(WHAT IS NEEDED):
Give back, exactly and with nothing else, the lines running from the one that contains "Task: Click the Free column header" to the end of the entries below; do not include pictures.

(DATA TO USE):
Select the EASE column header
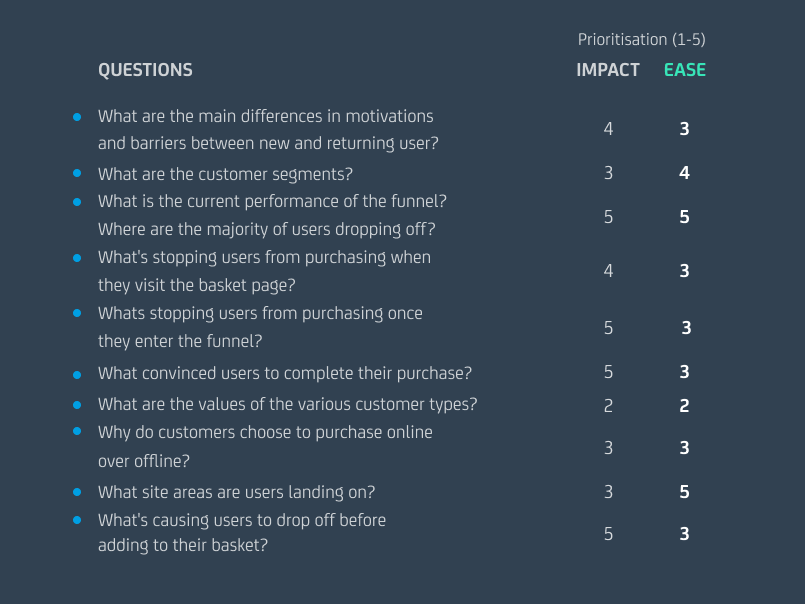This screenshot has width=805, height=604. (685, 70)
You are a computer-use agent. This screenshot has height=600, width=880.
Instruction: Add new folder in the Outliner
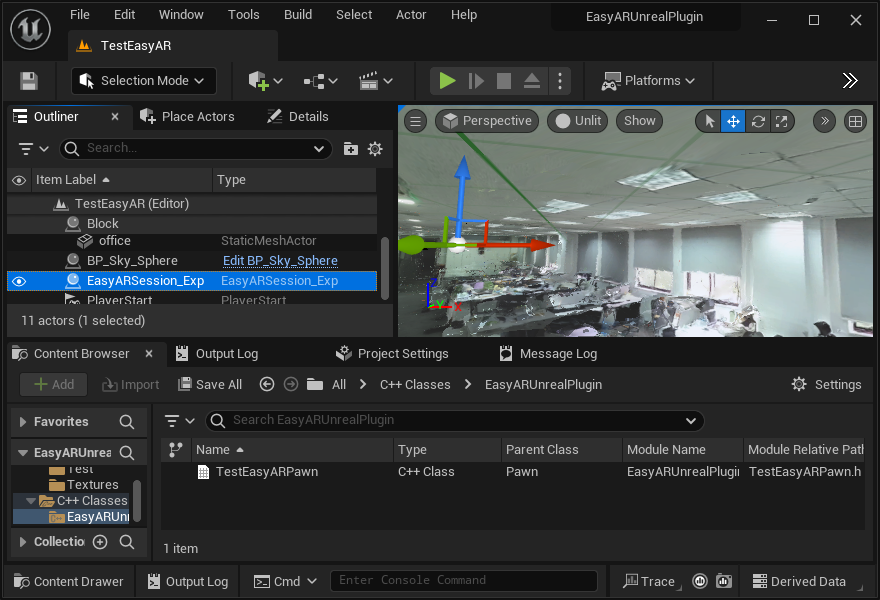coord(350,149)
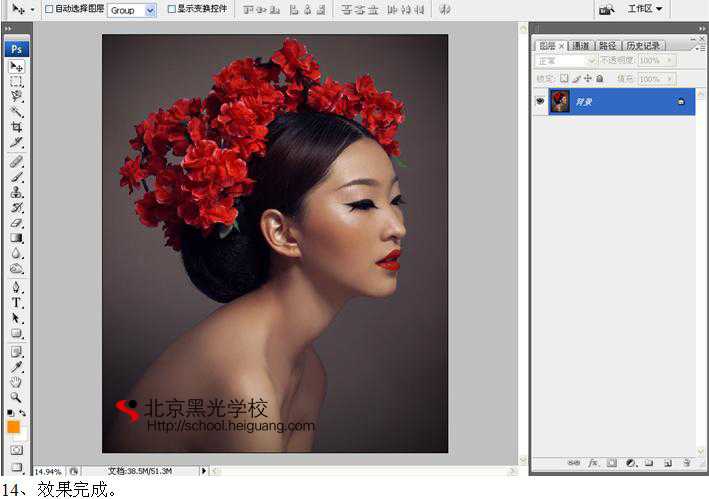The image size is (709, 499).
Task: Open the 历史记录 tab
Action: coord(642,46)
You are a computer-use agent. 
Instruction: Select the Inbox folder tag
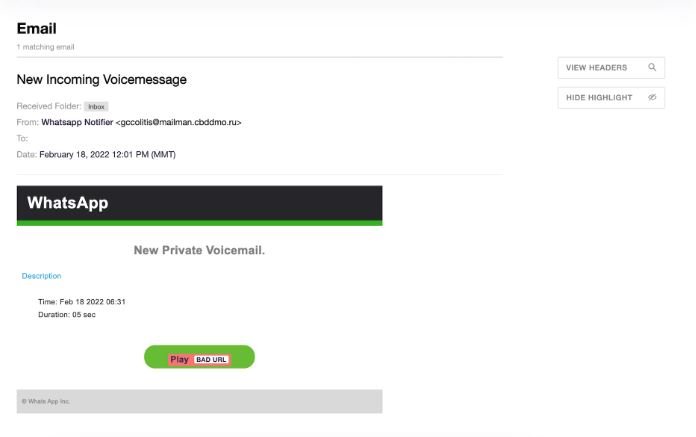coord(96,106)
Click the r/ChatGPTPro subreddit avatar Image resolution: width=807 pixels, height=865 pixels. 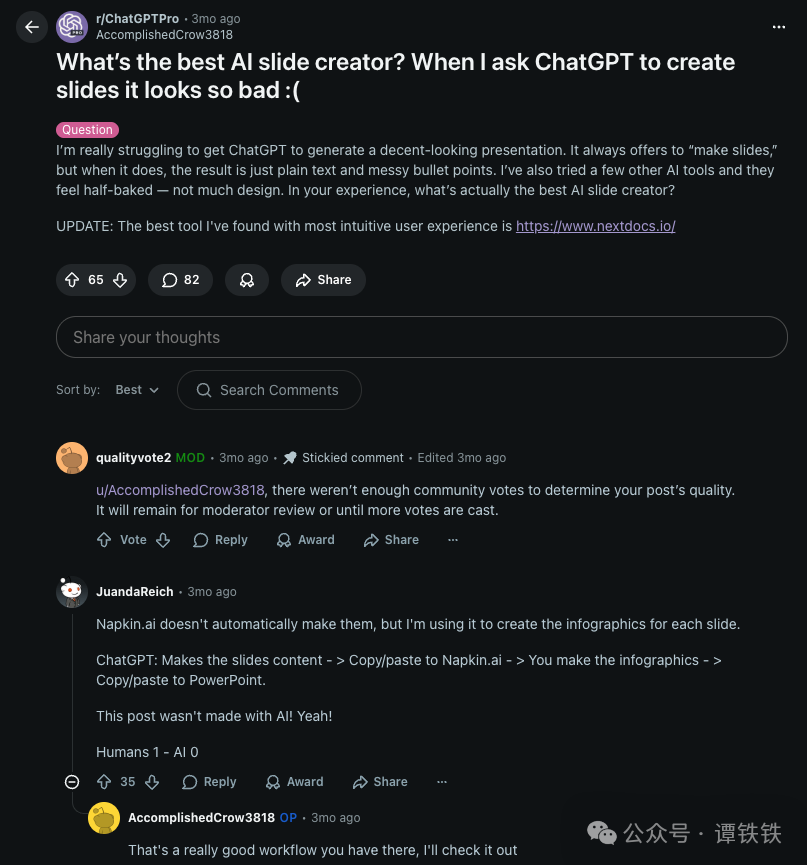[72, 27]
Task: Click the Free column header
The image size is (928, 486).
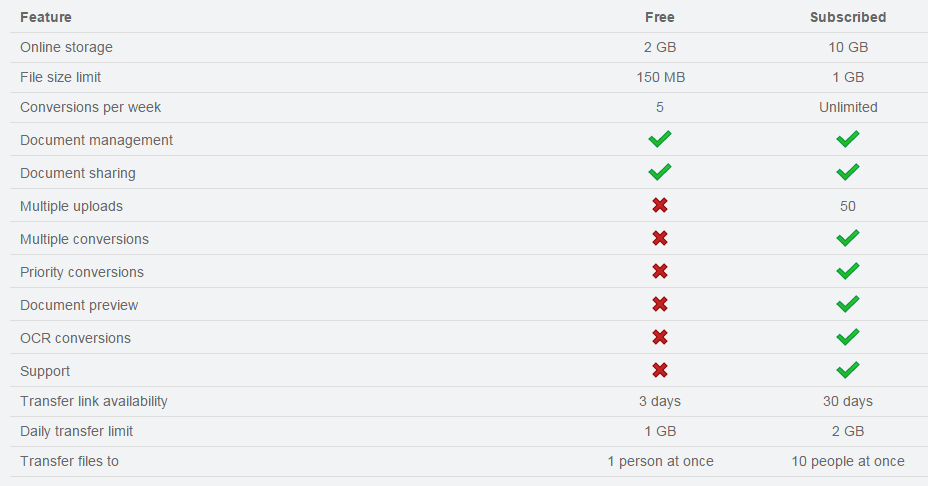Action: tap(660, 17)
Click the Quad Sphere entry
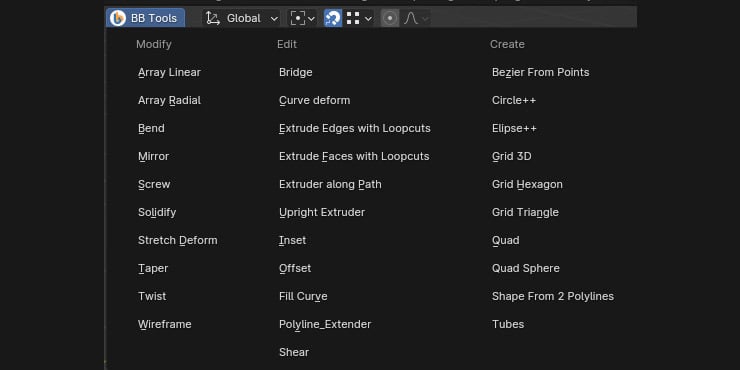Viewport: 740px width, 370px height. [526, 268]
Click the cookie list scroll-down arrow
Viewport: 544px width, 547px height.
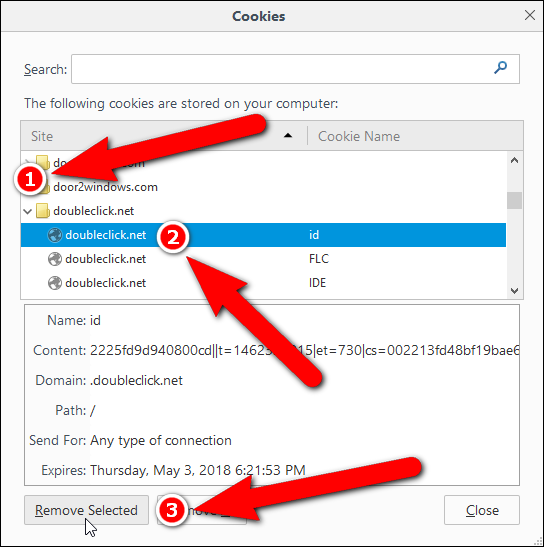514,290
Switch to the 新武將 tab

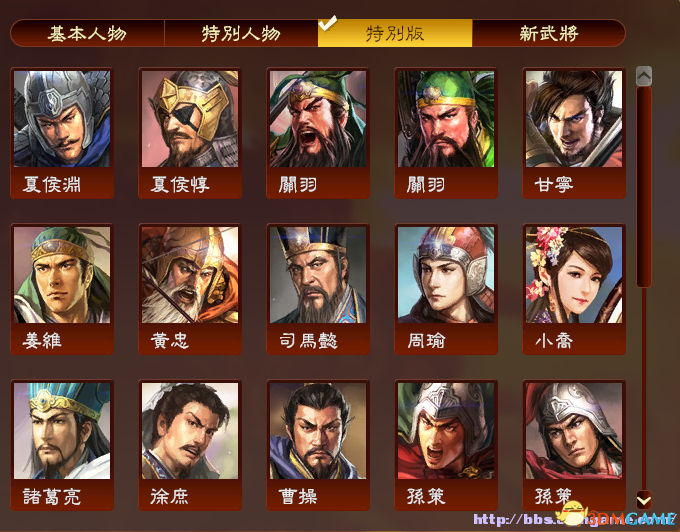coord(549,33)
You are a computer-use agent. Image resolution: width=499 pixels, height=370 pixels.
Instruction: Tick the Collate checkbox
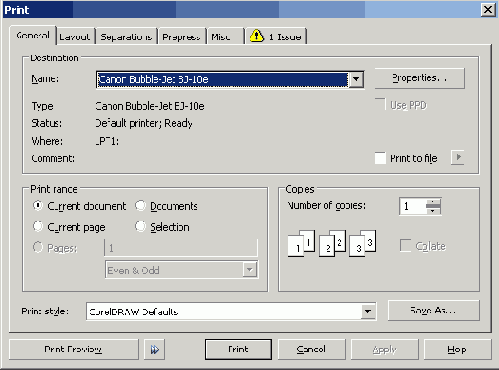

(WRITTEN REPLY):
Task: Click the Free column header
The image size is (928, 486).
Action: tap(660, 17)
Click the Quad Sphere entry
Viewport: 740px width, 370px height. [526, 268]
Click the cookie list scroll-down arrow
Viewport: 544px width, 547px height.
514,290
Switch to the 新武將 tab

coord(549,33)
You are a computer-use agent. Image resolution: width=499 pixels, height=370 pixels.
Instruction: Tick the Collate checkbox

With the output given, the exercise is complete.